On January 21st 2017 people of all genders, races and ages joined in the “Women’s March on Washington”. Its primary purpose was to highlight the sexist remarks made by Donald Trump and to oppose his potential plan of abolishing abortion, issues fundamentally concerning women, and was therefore named “The Women’s March”. However, this sparked many people to campaign for other reasons and encouraged men and children to campaign alongside these women.
But wait, the march didn’t just happen in the capitol, but also all over the USA and all over the world.
Thousands of women attended the London march on Saturday, with even more at other marches in UK towns and cities including Belfast, Cardiff, Lancaster, Leeds, Liverpool, Manchester and Edinburgh.Worldwide more than 600 marches have been organised, from the Antarctic, to the Bahamas.
The march drew at least half a million in Washington, and some estimates put worldwide participation at 4.8 million. That is a lot of people.
Demonstrators were calling for racial and gender equality , immigration reform, health care reform, protection of the natural environment, LGBTQ rights, workers rights and religious freedom- issues which they say are under threat from a Trump presidency. Obviously these issues were only a threat due to Trump within the USA, so why did so many people from other countries, like the UK, join the campaign? British marchers have highlighted a wide range of issues: the Brexit vote, anti-immigration feeling, the refugee crisis and Irish and Northern Irish women being denied access to abortion. Other people from other countries used this march as an opportunity to voice their opinions on what they feel is wrong.
This brings up the debate about the naming of the campaign. Some men say they feel alienated by the march’s name. whether the event is “un-masculine”, while some women demonstrators have wondered whether men feel threatened by an event organized solely by women. Additionally, many critics say that it was a “cry for attention” and that it only gained this much publicity due to it being the day after Trump’s inauguration.

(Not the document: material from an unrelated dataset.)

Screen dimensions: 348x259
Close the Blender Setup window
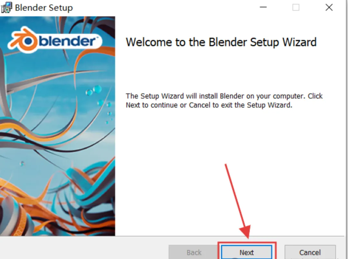click(329, 7)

As well as being one of the broadest campaigns, it also received a broad range of criticism. Many say it was “an overreaction”, “pointless”, “seeking the solution of an already resolved problem” and “the snowflake generation at work” (hmm) . In addition it received a great deal of acclaim and some people thought “it was an absolutely brilliant show of unity, women marching and protesting for their rights, as well as many others”. Many people who did not know much about the issues brought up in these marches said that they felt “empowered” and “inspired” after seeing campaign photos on social media and this has now encouraged a new wave of young people to get more involved. This range of responses were largely a result of the internet and is causing divisions among friends and families.
However, one thing that can be universally agreed on is that the 21st of January 2017 will be remembered throughout history. Donald Trump himself is one of the most controversial people ever and this is one of the events that will be remembered next to his name. This is one of the only marches which sparked a global movement and therefore secures its spot in the history books. This is one of the most controversial campaigns as it faced a variety of criticisms and acclamation. This was one of the most inter-sectional broad campaigns ever and received far more support than was originally expected. This has sparked discussions among millions upon millions of people and has encouraged thousands of young individuals to become politically active, whether they were in support or critical of the movement. That within itself is an achievement and will hopefully be the start of a new generation becoming more involved in social and political issues and a generation that will potentially be more socially divided than ever.